Abstract
Acute renal infarction is a condition where the blood supply to the kidney is suddenly blocked, leading to tissue damage and potential loss of kidney function. If the patient is not treated promptly, it can lead to severe complications such as permanent kidney damage, acute kidney failure, hypertension and chronic kidney disease. A 52-year-old male patient was admitted to the emergency department with persistent left flank pain within 21 h after onset. A CT scan with contrast of the abdomen showed a renal infarction in the left kidney caused by a clot in the anterior branch of the left renal artery. The patient underwent a thrombectomy and revascularization using the Solumbra technique. After the intervention, the patient’s symptoms significantly improved, and their renal function recovered within 1 month. This result indicates the effectiveness of the Solumbra technique in restoring blood flow in an occluded renal artery, highlighting its potential in managing complex vascular conditions.
Introduction
Acute Renal Infarction (ARI) is a rare but serious condition caused by sudden vascular occlusion, leading to renal parenchymal ischemia. The reported incidence ranges from 0.007% to 1.4% [ ]. Without timely treatment, ARI can result in severe complications such as renovascular hypertension, chronic kidney disease, and end-stage renal failure [ ]. Early diagnosis and prompt intervention are crucial for improving patient prognosis. Traditional treatment approaches, including systemic thrombolysis, surgical thrombectomy, and catheter-directed thrombolysis (CDT), have several limitations, such as a high risk of bleeding, significant invasiveness, and reduced effectiveness beyond 10 hours after symptom onset. In recent years, renal artery thrombectomy has emerged as an effective technique, particularly when performed within 72 hours in symptomatic patients.
Typically, renal artery thrombectomy is performed using large-bore aspiration catheters combined with negative pressure suction to effectively remove the thrombus. However, in cases where thrombi are located in small arterial branches, intervention becomes more challenging due to the small vessel size, tortuous anatomy, and difficulties in navigating the device to the occlusion site. The Solumbra technique, which combines an aspiration catheter with a stent retriever, has demonstrated high efficacy in clot retrieval within small and complex vascular structures, particularly in the treatment of ischemic stroke. This is the first reported case of successful treatment of renal artery thrombectomy using Solumbra technique.
Case report
Patient information
A 52-year-old male patient was admitted to the emergency department with persistent left flank pain, 21 hours after symptom onset. He has a history of heavy smoking (30 pack-years) and chronic gout, currently treated with allopurinol 300 mg/day. The patient has no history of cardiovascular disease or other significant medical conditions. There is no notable family medical history.
Clinical signs
The patient’s blood pressure was 189/100 mmHg, heart rate 103 bpm, with no chest pain or shortness of breath. The abdomen was soft, with left flank tenderness, but no signs of peritoneal irritation or free fluid in the abdominal cavity. Kidney examination showed no enlargement, and urination was normal with clear yellow urine.
Timeline
Time | Clinical Event |
---|---|
0 h | Onset of left flank pain. |
21 h | Admission to the hospital. |
22 h | CT scan confirmed a thrombus in the left renal artery. |
23 h | First attempt at thrombus aspiration using an Export catheter was unsuccessful. |
24 h | Thrombus aspiration initiated with the Solumbra technique. |
26 h | Partial recanalization of the renal artery achieved; patient transferred to the cardiology department and commenced on anticoagulants. |
3 days | Patient discharged from the hospital. |
1 month | Renal function fully restored. |
Diagnosis
Contrast-enhanced abdominal CT scan results confirmed a left renal infarction caused by a thrombus in the anterior branch of the left renal artery ( Fig. 1 A), establishing the diagnosis at the 21st hour of infarction onset.

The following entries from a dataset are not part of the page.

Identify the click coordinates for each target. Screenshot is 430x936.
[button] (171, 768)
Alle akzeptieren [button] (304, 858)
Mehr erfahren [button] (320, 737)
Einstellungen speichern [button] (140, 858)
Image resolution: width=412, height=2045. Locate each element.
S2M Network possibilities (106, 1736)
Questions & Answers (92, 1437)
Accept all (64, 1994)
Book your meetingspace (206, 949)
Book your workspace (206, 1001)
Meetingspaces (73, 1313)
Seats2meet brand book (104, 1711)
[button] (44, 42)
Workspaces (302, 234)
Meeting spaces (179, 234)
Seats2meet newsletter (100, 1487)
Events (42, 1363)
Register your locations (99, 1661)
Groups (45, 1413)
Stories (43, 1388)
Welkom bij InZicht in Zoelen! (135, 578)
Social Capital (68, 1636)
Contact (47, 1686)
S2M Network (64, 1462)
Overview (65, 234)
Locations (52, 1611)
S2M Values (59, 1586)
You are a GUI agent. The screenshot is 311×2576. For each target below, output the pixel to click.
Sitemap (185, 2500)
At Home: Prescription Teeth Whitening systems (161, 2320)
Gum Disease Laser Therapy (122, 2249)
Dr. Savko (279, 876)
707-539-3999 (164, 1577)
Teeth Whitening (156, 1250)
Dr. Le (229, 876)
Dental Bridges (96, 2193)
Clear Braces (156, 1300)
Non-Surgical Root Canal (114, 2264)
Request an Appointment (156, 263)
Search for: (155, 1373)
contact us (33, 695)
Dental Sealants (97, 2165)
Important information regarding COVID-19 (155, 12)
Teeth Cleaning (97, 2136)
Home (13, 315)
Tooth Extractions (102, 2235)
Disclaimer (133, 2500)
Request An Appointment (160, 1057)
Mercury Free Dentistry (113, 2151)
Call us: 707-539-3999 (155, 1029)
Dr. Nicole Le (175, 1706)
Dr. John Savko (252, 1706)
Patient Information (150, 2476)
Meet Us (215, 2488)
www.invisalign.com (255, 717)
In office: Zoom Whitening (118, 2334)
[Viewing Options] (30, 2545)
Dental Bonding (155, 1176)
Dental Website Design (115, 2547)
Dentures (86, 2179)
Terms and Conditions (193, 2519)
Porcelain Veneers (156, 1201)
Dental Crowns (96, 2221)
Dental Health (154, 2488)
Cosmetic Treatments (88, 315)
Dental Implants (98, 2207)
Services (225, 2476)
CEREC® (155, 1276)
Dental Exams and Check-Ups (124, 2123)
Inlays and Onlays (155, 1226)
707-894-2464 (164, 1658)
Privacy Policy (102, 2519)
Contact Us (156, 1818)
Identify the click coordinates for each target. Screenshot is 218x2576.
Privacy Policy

Differential diagnoses included renal infarction due to embolism and renal artery dissection; however, both were ruled out based on imaging findings and clinical presentation. The cause of the renal artery thrombus was identified as the patient had no prior history of atrial fibrillation, and thrombus aspiration yielded white plaques from the occlusion site.
Therapeutic intervention
As the patient continued to experience persistent symptoms, we decided to perform emergency revascularization. We established right femoral artery access and performed bilateral renal artery angiography using a JR 4.0 6F catheter (Medtronic, USA). Angiographic imaging confirmed a complete occlusion in the anterior branch ( Fig. 1 B). Initial thrombus aspiration using an Export catheter (Medtronic, USA) was unsuccessful due to the thrombus being located in a distal segment with a tortuous vascular pathway ( Figs. 2 and 3 A and B).